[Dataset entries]
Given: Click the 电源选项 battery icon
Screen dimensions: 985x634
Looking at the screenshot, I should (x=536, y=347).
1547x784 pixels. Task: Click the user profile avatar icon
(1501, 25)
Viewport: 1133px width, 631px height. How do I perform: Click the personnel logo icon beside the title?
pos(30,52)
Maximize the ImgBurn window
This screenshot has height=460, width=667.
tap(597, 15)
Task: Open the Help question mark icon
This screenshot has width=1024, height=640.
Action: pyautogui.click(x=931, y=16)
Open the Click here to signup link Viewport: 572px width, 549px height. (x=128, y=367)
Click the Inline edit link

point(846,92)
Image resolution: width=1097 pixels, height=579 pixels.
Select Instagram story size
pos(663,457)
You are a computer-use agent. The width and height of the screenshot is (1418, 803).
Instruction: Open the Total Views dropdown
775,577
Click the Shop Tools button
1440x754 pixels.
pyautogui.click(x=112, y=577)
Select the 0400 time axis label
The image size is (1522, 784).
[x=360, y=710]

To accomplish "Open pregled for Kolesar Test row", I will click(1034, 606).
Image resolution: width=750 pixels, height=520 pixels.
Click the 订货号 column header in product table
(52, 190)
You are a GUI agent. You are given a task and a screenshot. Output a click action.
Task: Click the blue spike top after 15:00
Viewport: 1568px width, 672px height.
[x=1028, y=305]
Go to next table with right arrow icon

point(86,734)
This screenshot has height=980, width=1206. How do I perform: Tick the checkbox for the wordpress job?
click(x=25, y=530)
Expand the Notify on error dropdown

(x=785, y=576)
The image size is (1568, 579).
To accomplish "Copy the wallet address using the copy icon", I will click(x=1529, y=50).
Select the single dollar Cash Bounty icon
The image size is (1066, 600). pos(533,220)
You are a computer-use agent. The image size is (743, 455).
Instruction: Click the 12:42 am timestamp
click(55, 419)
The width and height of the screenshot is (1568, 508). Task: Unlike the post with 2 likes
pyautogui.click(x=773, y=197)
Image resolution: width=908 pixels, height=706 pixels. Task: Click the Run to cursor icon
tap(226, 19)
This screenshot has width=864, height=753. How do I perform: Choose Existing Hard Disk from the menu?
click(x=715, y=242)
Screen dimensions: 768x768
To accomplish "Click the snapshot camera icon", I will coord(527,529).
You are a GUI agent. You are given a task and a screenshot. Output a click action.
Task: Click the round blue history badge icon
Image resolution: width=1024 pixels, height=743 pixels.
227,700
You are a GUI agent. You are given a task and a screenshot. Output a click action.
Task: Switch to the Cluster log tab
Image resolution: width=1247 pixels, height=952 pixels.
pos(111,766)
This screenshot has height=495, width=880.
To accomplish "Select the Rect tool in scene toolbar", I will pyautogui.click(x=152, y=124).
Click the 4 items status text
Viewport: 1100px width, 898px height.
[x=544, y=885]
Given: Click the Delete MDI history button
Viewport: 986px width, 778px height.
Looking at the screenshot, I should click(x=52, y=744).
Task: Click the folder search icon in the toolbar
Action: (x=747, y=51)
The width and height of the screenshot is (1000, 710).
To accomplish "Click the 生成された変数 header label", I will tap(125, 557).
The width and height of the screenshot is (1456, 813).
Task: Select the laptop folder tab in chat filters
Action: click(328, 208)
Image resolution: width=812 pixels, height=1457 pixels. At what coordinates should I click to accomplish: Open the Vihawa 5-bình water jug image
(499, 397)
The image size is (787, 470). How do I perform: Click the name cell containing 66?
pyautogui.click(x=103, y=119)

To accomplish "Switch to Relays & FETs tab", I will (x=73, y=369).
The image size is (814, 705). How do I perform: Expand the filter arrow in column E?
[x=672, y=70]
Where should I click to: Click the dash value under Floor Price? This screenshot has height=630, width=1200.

### About this exercise
Apply a filter for "history" to the entries and show each line that passes.

### Problem solution
Task: Click the round blue history badge icon
Given: Click the Delete MDI history button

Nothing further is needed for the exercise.